The overhead lights flicked off, then on, then off again as the plane hummed to life.
I fought not to panic. What had I expected, getting into a zillion-dollar private jet with a stranger? “Who’s the we?” I repeated.
The plane eased forward. I looked out the window, watching the tarmac begin to roll beneath us.
He answered only, “Think of it as a scholarship.”
We picked up speed, and I had to flick my eyes to follow the horizon whooshing by in the distance. Horror bloomed, a sickening pit in my belly. There was no going back.
I stared at Ronan’s profile. I shouldn’t have let him convince me to come on board. Why had I listened? I wasn’t naive, not by a long shot. Nor was I a girly girl, falling for whichever cute guy looked my way. What was it about him? What had I been thinking?

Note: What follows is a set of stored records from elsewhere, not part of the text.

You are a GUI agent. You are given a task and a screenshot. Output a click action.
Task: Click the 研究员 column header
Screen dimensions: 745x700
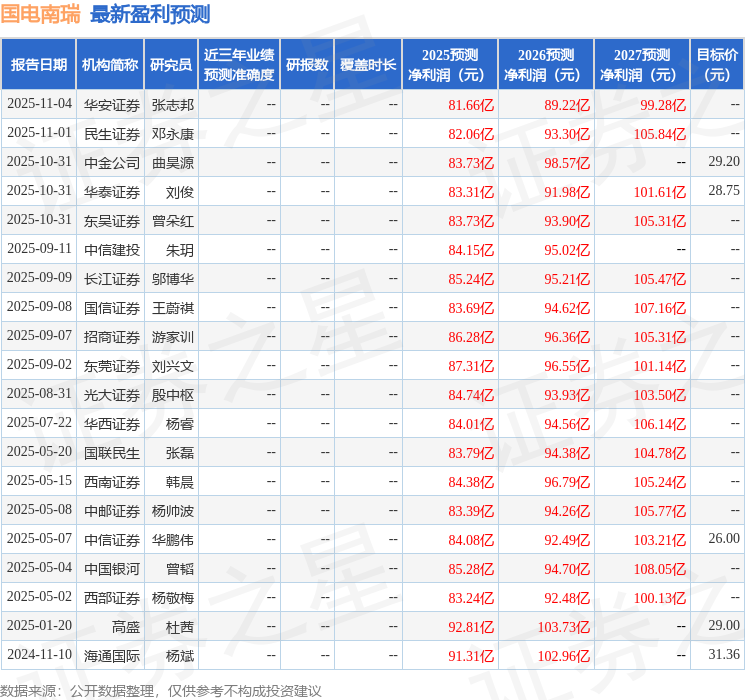171,65
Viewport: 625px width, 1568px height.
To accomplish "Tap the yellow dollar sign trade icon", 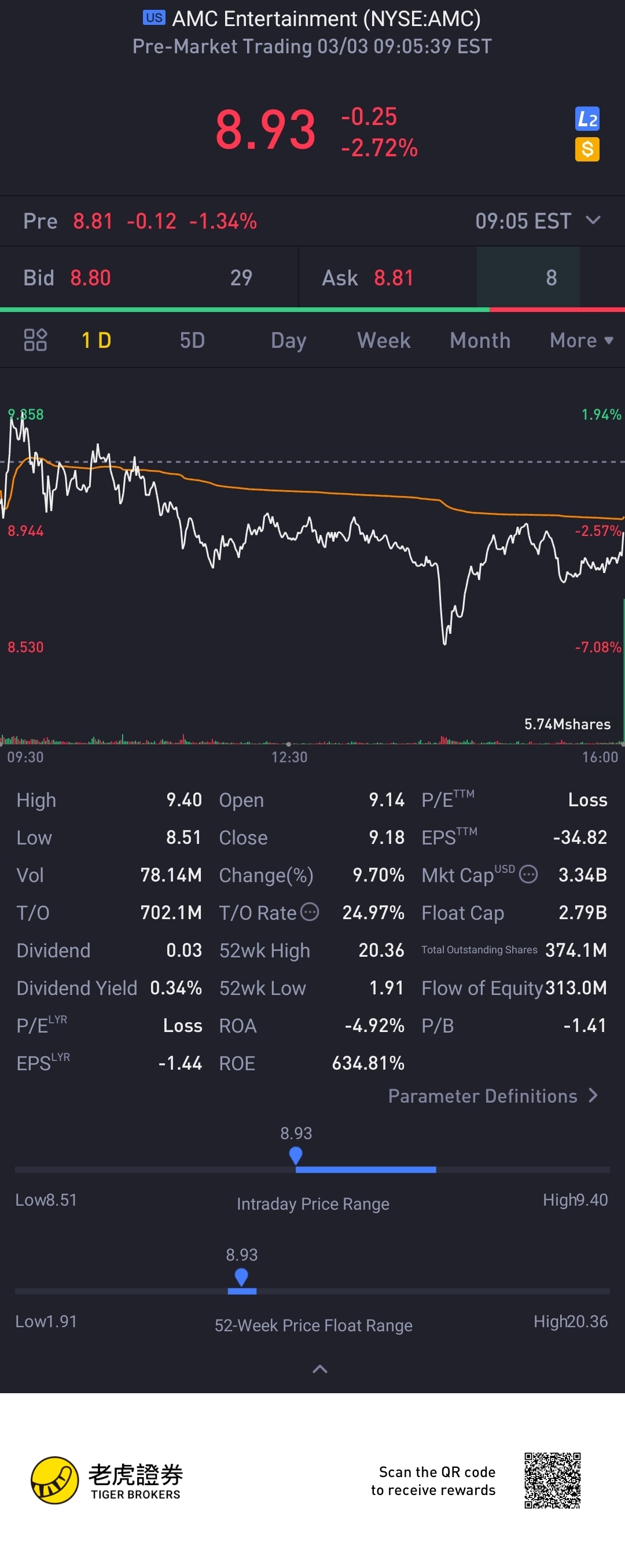I will (x=587, y=149).
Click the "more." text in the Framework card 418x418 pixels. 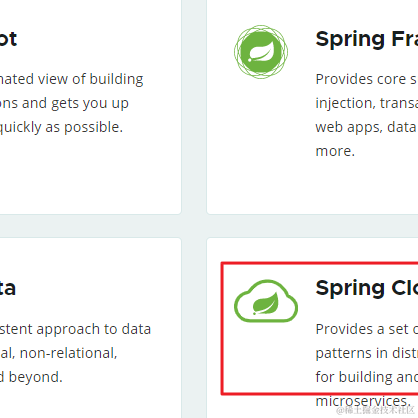click(x=335, y=151)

I studied him. He was a guy’s guy, with a rugged, dimpled chin. A faint haze of dark stubble dusted his jaw. He’d convinced me with those stares, those touches. I willed him to look at me, to make me feel better again.
Doubts seized me. On the surface, he was out of my league. What would he want with me? I was smart, but lots of people were. I skimmed my eyes down, taking in my chipped purple nails and faded jeans. I knew guys went for blond hair, but there had to be more to it than that.
I clenched my hands, forcing myself to think. “Had you tracked me down before we met at the registrar’s?” I’d fantasized he’d simply seen me and swooned. But this scenario—this special school, this scholarship, how he knew my name before I told him—implied otherwise. “So it’s not that you saw me in the registrar’s office and, I don’t know, just . . . knew?”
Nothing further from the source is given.